Ha sido arrancado bruscamente, naturalmente, por obra de una cáscara lustrosa y
un machete en el vientre. Hace dos minutos: Se muere.
El hombre muy
fatigado y tendido en la gramilla sobre el costado derecho, se resiste siempre
a admitir un fenómeno de esa trascendencia, ante el aspecto normal y monótono
de cuanto mira. Sabe bien la hora: las once y media... El muchacho de todos los
días acaba de pasar el puente.
¡Pero no es posible
que haya resbalado...! El mango de su machete (pronto deberá cambiarlo por
otro; tiene ya poco vuelo) estaba perfectamente oprimido entre su mano
izquierda y el alambre de púa. Tras diez años de bosque, él sabe muy bien cómo
se maneja un machete de monte. Está solamente muy fatigado del trabajo de esa
mañana, y descansa un rato como de costumbre. ¿La prueba...? ¡Pero esa gramilla
que entra ahora por la comisura de su boca la plantó él mismo en panes de
tierra distantes un metro uno de otro! ¡Ya ése es su bananal; y ése es su
malacara, resoplando cauteloso ante las púas del alambre! Lo ve perfectamente;
sabe que no se atreve a doblar la esquina del alambrado, porque él está echado
casi al pie del poste. Lo distingue muy bien; y ve los hilos oscuros de sudor
que arrancan de la cruz y del anca. El sol cae a plomo, y la calma es muy
grande, pues ni un fleco de los bananos se mueve. Todos los días, como ése, ha
visto las mismas cosas.
...Muy fatigado,
pero descansa solo. Deben de haber pasado ya varios minutos... Y a las doce
menos cuarto, desde allá arriba, desde el chalet de techo rojo, se desprenderán
hacia el bananal su mujer y sus dos hijos, a buscarlo para almorzar. Oye
siempre, antes que las demás, la voz de su chico menor que quiere soltarse de
la mano de su madre: ¡Piapiá! ¡Piapiá!
¿No es eso...?
¡Claro, oye! Ya es la hora. Oye efectivamente la voz de su hijo... ¡Qué
pesadilla...! ¡Pero es uno de los tantos días, trivial como todos, claro está!

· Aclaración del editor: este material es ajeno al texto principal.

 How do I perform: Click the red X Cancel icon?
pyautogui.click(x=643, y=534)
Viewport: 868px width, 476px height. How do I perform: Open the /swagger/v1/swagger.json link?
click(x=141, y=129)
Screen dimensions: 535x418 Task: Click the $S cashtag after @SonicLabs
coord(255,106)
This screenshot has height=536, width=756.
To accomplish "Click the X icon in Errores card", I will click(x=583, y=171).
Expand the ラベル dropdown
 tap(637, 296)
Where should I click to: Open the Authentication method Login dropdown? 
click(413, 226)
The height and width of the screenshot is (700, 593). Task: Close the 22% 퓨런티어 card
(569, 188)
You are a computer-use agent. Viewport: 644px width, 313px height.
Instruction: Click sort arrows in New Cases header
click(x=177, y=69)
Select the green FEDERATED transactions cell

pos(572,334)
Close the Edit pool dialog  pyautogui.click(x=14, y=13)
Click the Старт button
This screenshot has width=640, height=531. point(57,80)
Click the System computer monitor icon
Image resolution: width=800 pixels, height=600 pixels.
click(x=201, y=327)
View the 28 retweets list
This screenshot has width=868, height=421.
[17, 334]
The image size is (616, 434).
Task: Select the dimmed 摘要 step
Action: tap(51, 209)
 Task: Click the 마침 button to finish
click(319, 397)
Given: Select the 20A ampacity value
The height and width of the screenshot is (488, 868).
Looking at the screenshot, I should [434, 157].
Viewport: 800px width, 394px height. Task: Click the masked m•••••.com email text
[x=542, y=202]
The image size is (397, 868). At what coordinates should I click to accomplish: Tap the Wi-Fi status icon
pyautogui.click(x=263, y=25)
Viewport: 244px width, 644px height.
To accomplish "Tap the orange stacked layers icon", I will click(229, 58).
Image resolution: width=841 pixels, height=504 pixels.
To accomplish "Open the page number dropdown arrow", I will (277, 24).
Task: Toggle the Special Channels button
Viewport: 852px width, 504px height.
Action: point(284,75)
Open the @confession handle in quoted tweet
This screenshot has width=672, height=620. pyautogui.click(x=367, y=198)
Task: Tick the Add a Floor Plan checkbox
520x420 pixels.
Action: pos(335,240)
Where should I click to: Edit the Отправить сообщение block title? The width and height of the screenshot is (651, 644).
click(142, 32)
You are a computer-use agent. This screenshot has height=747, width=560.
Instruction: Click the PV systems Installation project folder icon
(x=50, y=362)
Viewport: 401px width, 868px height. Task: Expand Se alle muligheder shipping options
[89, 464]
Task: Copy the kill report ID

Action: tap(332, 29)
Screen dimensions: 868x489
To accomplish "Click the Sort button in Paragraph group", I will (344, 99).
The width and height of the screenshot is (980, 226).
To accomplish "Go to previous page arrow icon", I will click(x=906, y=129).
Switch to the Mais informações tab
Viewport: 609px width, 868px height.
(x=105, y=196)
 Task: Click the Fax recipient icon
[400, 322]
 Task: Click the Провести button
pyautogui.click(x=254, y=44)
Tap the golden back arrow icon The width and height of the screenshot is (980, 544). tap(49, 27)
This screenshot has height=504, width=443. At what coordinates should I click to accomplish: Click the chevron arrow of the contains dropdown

Luz excesiva, sombras amarillentas, calor silencioso de horno sobre la carne,
que hace sudar al malacara inmóvil ante el bananal prohibido.
...Muy cansado,
mucho, pero nada más. ¡Cuántas veces, a mediodía como ahora, ha cruzado
volviendo a casa ese potrero, que era capuera cuando él llegó, y antes había
sido monte virgen! Volvía entonces, muy fatigado también, con su machete
pendiente de la mano izquierda, a lentos pasos. Puede aún alejarse con la
mente, si quiere; puede si quiere abandonar un instante su cuerpo y ver desde
el tejamar por él construido, el trivial paisaje de siempre: el pedregullo
volcánico con gramas rígidas; el bananal y su arena roja: el alambrado
empequeñecido en la pendiente, que se acoda hacia el camino. Y más lejos aún
ver el potrero, obra sola de sus manos. Y al pie de un poste descascarado,
echado sobre el costado derecho y las piernas recogidas, exactamente como todos
los días, puede verse a él mismo, como un pequeño bulto asoleado sobre la
gramilla -descansando, porque está muy cansado.